Exercise details
Every entry here should be copied exactly.

(Stored items)
-------
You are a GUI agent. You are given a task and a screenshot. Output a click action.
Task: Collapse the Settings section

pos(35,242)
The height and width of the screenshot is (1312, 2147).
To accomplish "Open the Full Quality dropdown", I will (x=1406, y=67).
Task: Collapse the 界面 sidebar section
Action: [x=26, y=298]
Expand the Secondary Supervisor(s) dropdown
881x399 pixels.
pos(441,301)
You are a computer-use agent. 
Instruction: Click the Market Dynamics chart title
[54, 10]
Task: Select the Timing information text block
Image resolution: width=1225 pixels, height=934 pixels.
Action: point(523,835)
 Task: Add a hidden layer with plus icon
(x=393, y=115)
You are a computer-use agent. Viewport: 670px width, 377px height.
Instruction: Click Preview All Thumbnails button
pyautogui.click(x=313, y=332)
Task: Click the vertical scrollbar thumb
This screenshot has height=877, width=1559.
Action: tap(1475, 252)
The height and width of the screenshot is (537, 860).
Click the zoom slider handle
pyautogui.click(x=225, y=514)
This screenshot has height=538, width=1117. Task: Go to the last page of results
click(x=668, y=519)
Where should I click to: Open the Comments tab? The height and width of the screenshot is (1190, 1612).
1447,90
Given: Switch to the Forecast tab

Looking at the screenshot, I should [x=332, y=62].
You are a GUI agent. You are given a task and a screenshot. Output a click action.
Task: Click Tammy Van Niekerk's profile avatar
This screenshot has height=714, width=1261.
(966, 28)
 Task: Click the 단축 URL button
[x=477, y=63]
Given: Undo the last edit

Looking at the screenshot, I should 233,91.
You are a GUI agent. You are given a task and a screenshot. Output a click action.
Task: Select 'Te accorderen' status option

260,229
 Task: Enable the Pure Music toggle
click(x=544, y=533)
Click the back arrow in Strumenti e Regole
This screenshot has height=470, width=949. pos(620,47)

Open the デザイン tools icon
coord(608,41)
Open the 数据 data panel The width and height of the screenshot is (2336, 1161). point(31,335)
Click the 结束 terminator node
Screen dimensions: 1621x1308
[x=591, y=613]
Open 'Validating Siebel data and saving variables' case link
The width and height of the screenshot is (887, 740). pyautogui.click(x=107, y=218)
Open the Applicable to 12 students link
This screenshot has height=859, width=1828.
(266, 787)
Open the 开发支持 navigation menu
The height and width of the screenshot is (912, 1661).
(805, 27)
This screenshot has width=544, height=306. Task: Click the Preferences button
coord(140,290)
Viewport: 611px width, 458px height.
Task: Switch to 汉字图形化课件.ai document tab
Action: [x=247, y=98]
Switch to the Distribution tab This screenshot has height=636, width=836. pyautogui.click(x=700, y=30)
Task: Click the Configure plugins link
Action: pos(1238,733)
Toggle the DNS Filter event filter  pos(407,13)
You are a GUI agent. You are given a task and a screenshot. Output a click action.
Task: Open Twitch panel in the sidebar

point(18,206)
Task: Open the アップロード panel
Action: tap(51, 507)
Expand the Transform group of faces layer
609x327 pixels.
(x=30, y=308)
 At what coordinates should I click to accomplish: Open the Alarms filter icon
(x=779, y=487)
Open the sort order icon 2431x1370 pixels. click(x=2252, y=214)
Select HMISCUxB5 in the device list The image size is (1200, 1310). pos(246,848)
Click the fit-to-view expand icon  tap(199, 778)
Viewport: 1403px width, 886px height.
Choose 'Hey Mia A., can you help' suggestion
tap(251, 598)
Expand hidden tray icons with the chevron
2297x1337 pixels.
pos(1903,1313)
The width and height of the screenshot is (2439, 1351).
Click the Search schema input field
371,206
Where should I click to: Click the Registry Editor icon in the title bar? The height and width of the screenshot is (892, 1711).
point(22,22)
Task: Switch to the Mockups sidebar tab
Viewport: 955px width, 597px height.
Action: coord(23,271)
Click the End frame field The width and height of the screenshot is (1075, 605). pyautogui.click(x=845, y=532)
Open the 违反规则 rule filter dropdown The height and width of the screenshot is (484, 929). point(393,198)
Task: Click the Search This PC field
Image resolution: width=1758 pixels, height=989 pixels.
-------
Expected answer
You are a GUI agent. You are given a task and a screenshot. Output a click action.
Task: Collapse the Settings section

pos(35,242)
The height and width of the screenshot is (1312, 2147).
To accomplish "Open the Full Quality dropdown", I will (x=1406, y=67).
Task: Collapse the 界面 sidebar section
Action: [x=26, y=298]
Expand the Secondary Supervisor(s) dropdown
881x399 pixels.
pos(441,301)
You are a computer-use agent. 
Instruction: Click the Market Dynamics chart title
[54, 10]
Task: Select the Timing information text block
Image resolution: width=1225 pixels, height=934 pixels.
Action: point(523,835)
 Task: Add a hidden layer with plus icon
(x=393, y=115)
You are a computer-use agent. Viewport: 670px width, 377px height.
Instruction: Click Preview All Thumbnails button
pyautogui.click(x=313, y=332)
Task: Click the vertical scrollbar thumb
This screenshot has height=877, width=1559.
Action: tap(1475, 252)
The height and width of the screenshot is (537, 860).
Click the zoom slider handle
pyautogui.click(x=225, y=514)
This screenshot has height=538, width=1117. Task: Go to the last page of results
click(x=668, y=519)
Where should I click to: Open the Comments tab? The height and width of the screenshot is (1190, 1612).
1447,90
Given: Switch to the Forecast tab

Looking at the screenshot, I should [x=332, y=62].
You are a GUI agent. You are given a task and a screenshot. Output a click action.
Task: Click Tammy Van Niekerk's profile avatar
This screenshot has height=714, width=1261.
(966, 28)
 Task: Click the 단축 URL button
[x=477, y=63]
Given: Undo the last edit

Looking at the screenshot, I should 233,91.
You are a GUI agent. You are given a task and a screenshot. Output a click action.
Task: Select 'Te accorderen' status option

260,229
 Task: Enable the Pure Music toggle
click(x=544, y=533)
Click the back arrow in Strumenti e Regole
This screenshot has height=470, width=949. pos(620,47)

Open the デザイン tools icon
coord(608,41)
Open the 数据 data panel The width and height of the screenshot is (2336, 1161). point(31,335)
Click the 结束 terminator node
Screen dimensions: 1621x1308
[x=591, y=613]
Open 'Validating Siebel data and saving variables' case link
The width and height of the screenshot is (887, 740). pyautogui.click(x=107, y=218)
Open the Applicable to 12 students link
This screenshot has height=859, width=1828.
(266, 787)
Open the 开发支持 navigation menu
The height and width of the screenshot is (912, 1661).
(805, 27)
This screenshot has width=544, height=306. Task: Click the Preferences button
coord(140,290)
Viewport: 611px width, 458px height.
Task: Switch to 汉字图形化课件.ai document tab
Action: [x=247, y=98]
Switch to the Distribution tab This screenshot has height=636, width=836. pyautogui.click(x=700, y=30)
Task: Click the Configure plugins link
Action: pos(1238,733)
Toggle the DNS Filter event filter  pos(407,13)
You are a GUI agent. You are given a task and a screenshot. Output a click action.
Task: Open Twitch panel in the sidebar

point(18,206)
Task: Open the アップロード panel
Action: tap(51, 507)
Expand the Transform group of faces layer
609x327 pixels.
(x=30, y=308)
 At what coordinates should I click to accomplish: Open the Alarms filter icon
(x=779, y=487)
Open the sort order icon 2431x1370 pixels. click(x=2252, y=214)
Select HMISCUxB5 in the device list The image size is (1200, 1310). pos(246,848)
Click the fit-to-view expand icon  tap(199, 778)
Viewport: 1403px width, 886px height.
Choose 'Hey Mia A., can you help' suggestion
tap(251, 598)
Expand hidden tray icons with the chevron
2297x1337 pixels.
pos(1903,1313)
The width and height of the screenshot is (2439, 1351).
Click the Search schema input field
371,206
Where should I click to: Click the Registry Editor icon in the title bar? The height and width of the screenshot is (892, 1711).
point(22,22)
Task: Switch to the Mockups sidebar tab
Viewport: 955px width, 597px height.
Action: coord(23,271)
Click the End frame field The width and height of the screenshot is (1075, 605). pyautogui.click(x=845, y=532)
Open the 违反规则 rule filter dropdown The height and width of the screenshot is (484, 929). point(393,198)
Task: Click the Search This PC field
Image resolution: width=1758 pixels, height=989 pixels.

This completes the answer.